-- Opening Marker --
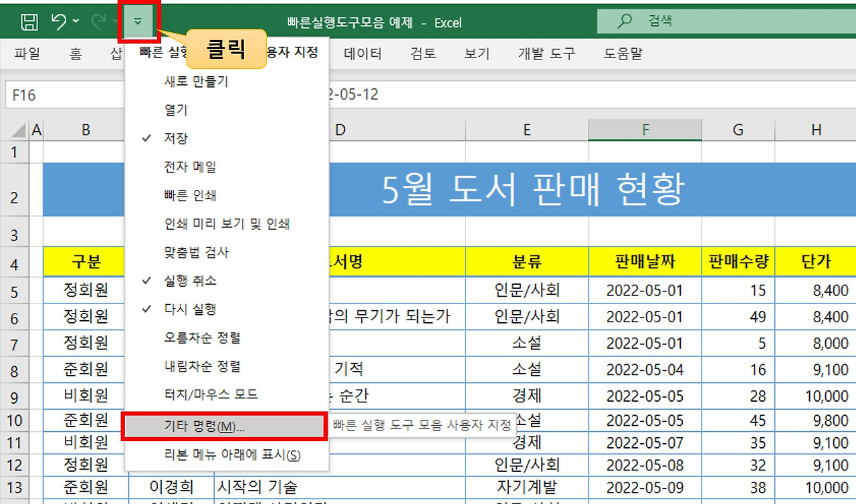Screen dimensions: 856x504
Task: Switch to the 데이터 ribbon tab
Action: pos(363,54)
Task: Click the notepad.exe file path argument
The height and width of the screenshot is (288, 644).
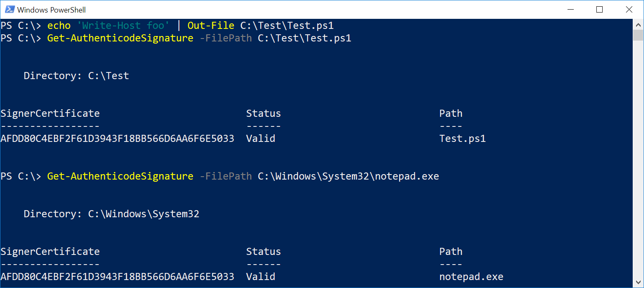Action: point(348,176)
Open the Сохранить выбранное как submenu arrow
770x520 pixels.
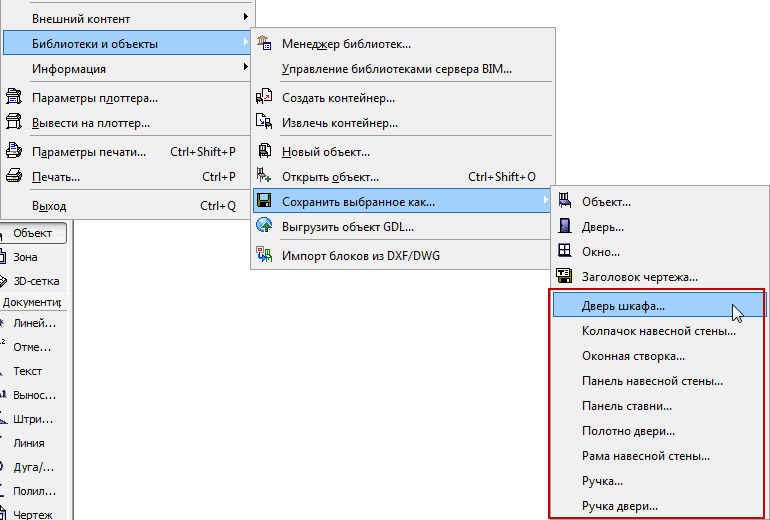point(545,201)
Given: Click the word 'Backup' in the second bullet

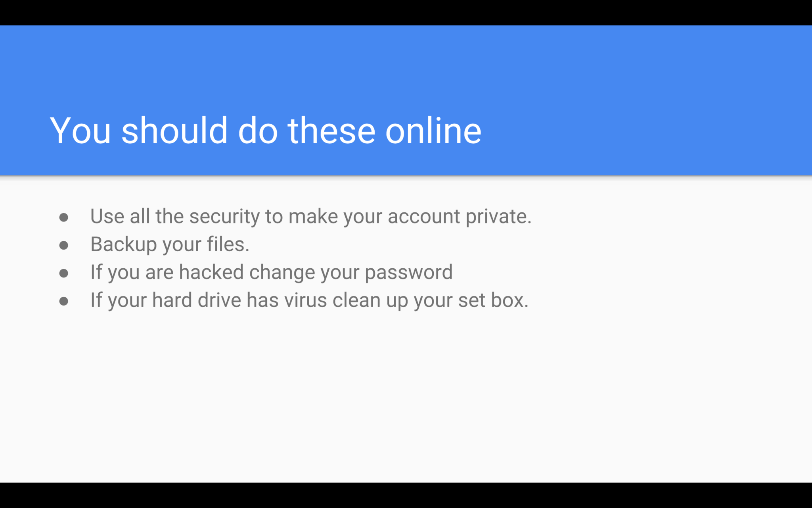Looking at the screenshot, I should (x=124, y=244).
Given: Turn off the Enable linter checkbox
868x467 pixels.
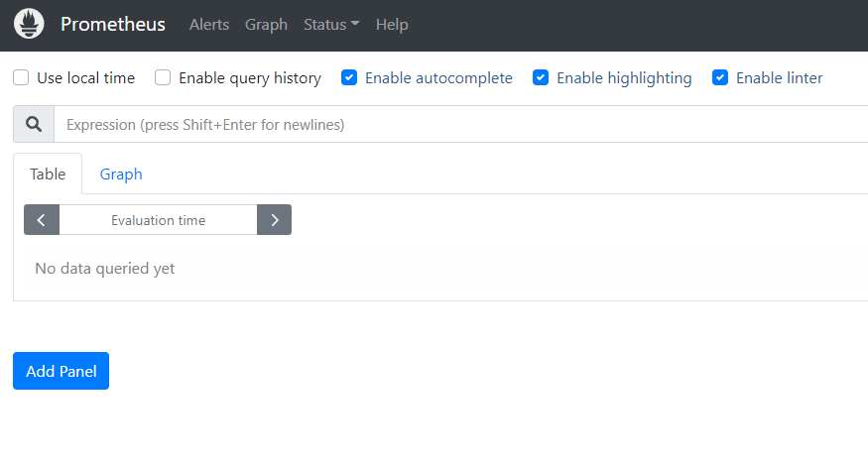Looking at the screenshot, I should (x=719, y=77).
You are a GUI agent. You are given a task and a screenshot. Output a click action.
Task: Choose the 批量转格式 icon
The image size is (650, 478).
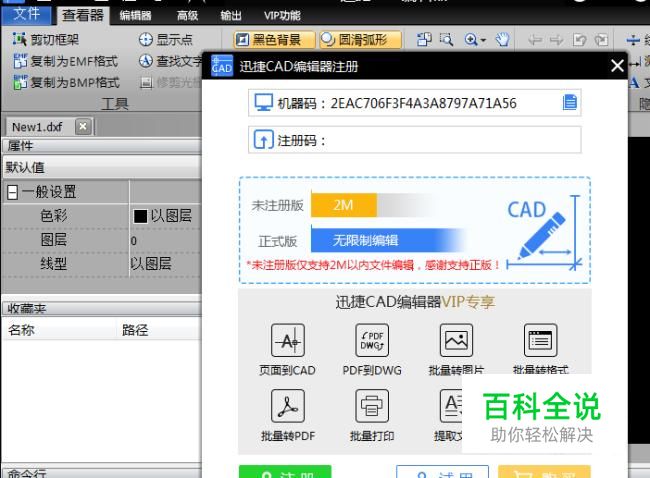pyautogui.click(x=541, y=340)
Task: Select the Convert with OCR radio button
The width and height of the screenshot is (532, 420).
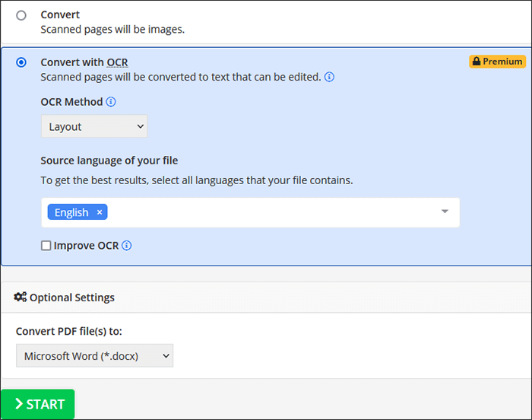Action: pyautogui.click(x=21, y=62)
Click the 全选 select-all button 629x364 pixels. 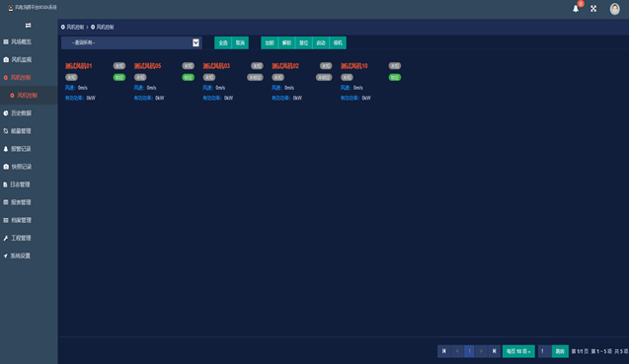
-- Closing Marker --
## TASK OBJECTIVE
Return exactly the lines running from the line with "Task: Select the" through the final line of the listing. Leave the pictures out.

## YOUR RESPONSE
Task: Select the Convert with OCR radio button
The width and height of the screenshot is (532, 420).
Action: pyautogui.click(x=21, y=62)
Click the 全选 select-all button 629x364 pixels. 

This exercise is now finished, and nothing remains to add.